We also now know that the fitness effect of gene duplication in yeasts is glucose-dependent (Kondrashov 2012) and there is now more evidence that reproduction in yeasts is pheromone-controlled (Schmidt 2013). Those facts make it pertinent to look back on what we wrote about sex differences in mammals in 1996.
“It is now recognized that other genes on other chromosomes can induce sex reversal regardless of the individual’s SRY status (Bennett, Docherty, Robb, Ramani, Hawkins, and Grant, 1993; Kwok, Tyler-Smith, Mendonca, Hughes, Berkovitz, Goodfellow, and Hawkins, 1996; Schafer et al., 1995). Similarly, therefore, if specific genes or genomic regions are found to be primary determinants of sexual orientations, upstream and downstream genes are likely also to play crucial roles. And these multigene interrelationships will have profound impact upon phenotypes and judgments derived therefrom. Parenthetically it is interesting to note even the yeast Saccharomyces cerevisiae has a gene-based equivalent of sexual orientation (i.e., a-factor and alpha-factor physiologies). These differences arise from different epigenetic modifications of an otherwise identical MAT locus (Runge and Zakian, 1996; Wu and Haber, 1995).”

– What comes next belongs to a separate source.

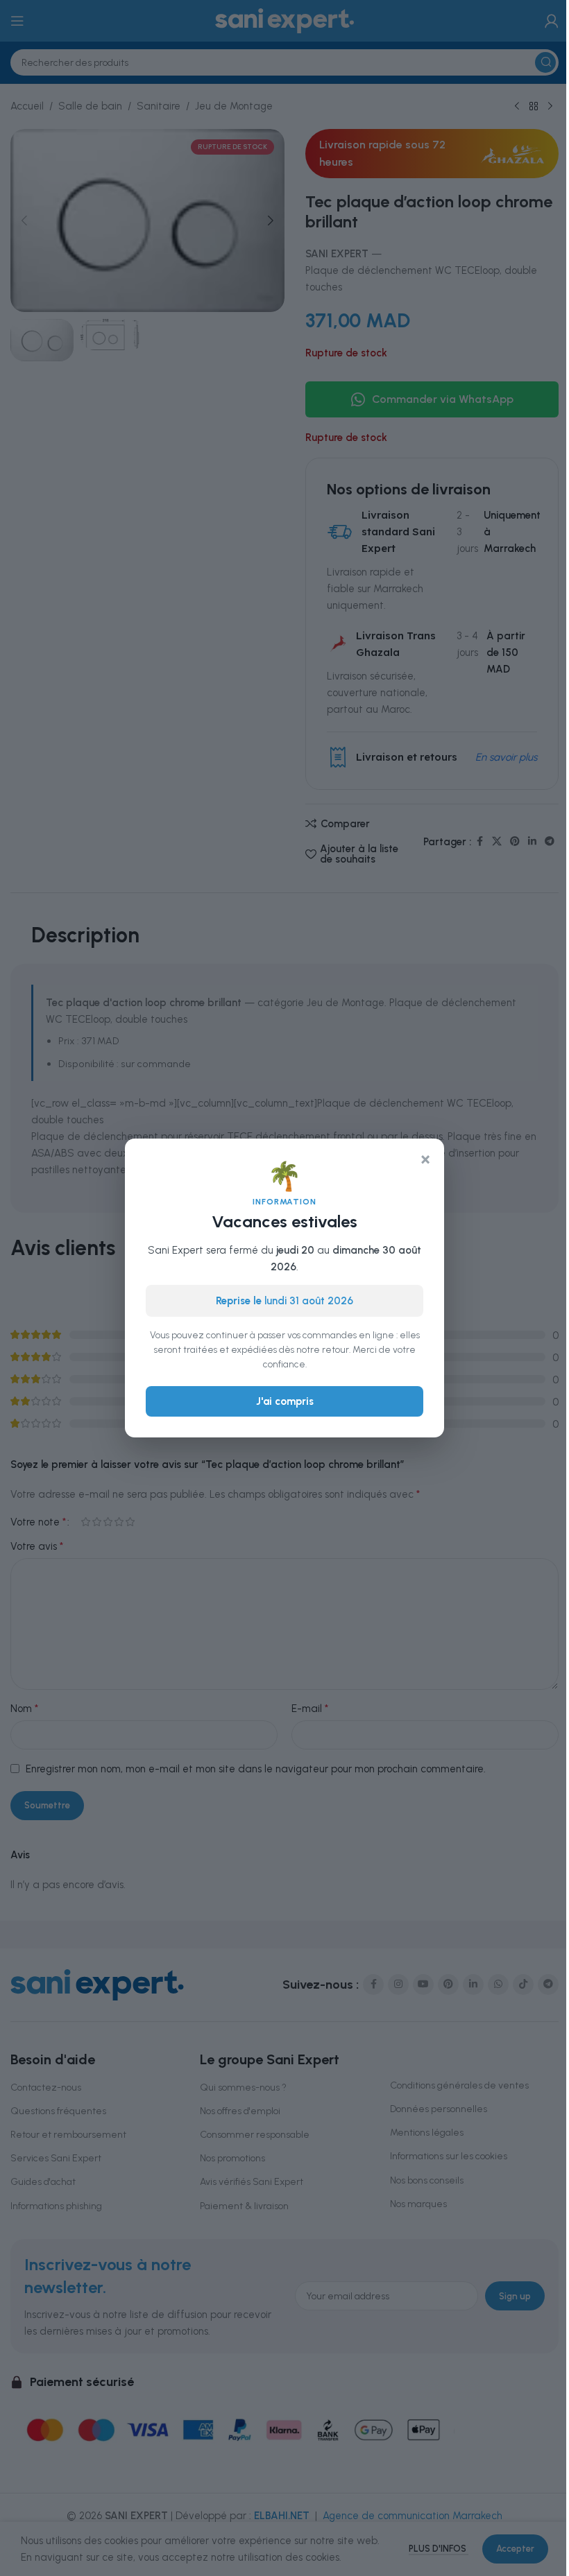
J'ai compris (285, 1401)
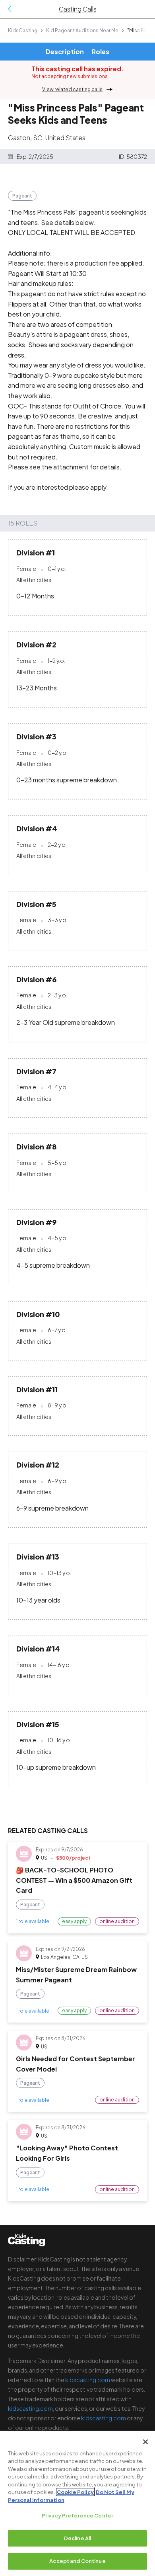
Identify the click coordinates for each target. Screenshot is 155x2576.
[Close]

The perspective on epigenetics and nutrient-dependent sex differences now added by Schmidt can be viewed in this comment on his work: ‘These signaling pathways are highly conserved, and thus these results suggest possible crosstalk between nutrient and energy-sensing pathways and G protein–coupled receptor–regulated processes in higher organisms as well.” That being said, it may now be easier for others to move from nutrient-dependent pheromone-controlled adaptive evolution in yeasts to the G protein-coupled physiology of receptor-mediated behaviors that link the conserved molecular mechanisms of yeasts to the nutrient-dependent pheromone-controlled gonadotropin releasing hormone (GnRH) pulse frequency in mammals. Indeed, instead of touting mutations theory, even evolutionary theorists and human ethologists may begin to discuss the fact that olfaction and odor receptors provide a clear evolutionary trail that can be followed from unicellular organisms to insects to humans, and there is a model for that.
Our 1996 model of genetically predisposed hormone-organized and hormone-activated mammalian behavior was extended to invertebrates in 2000, and to humans in 2001. It was even extended to human sexual orientation in 2006/7. We need only now look at the model in its across species context (e.g., from microbes to man) to see its explanatory power sans mutations theory.
Nutrient-dependent alternative splicings that lead to sex differences are those that also lead to morphogenesis associated with the sex differences and with species-specific morphogenesis attributed to nutrient-dependent pheromone-controlled amino acid substitutions that link the epigenetic effects of olfactory/pheromonal input to species diversification and adaptive evolution in species from microbes to man. Thus, our 1996 model has become Nutrient-dependent/pheromone-controlled adaptive evolution: a model, which integrates nutrient availability with sex in species from microbes to man (not just in yeasts).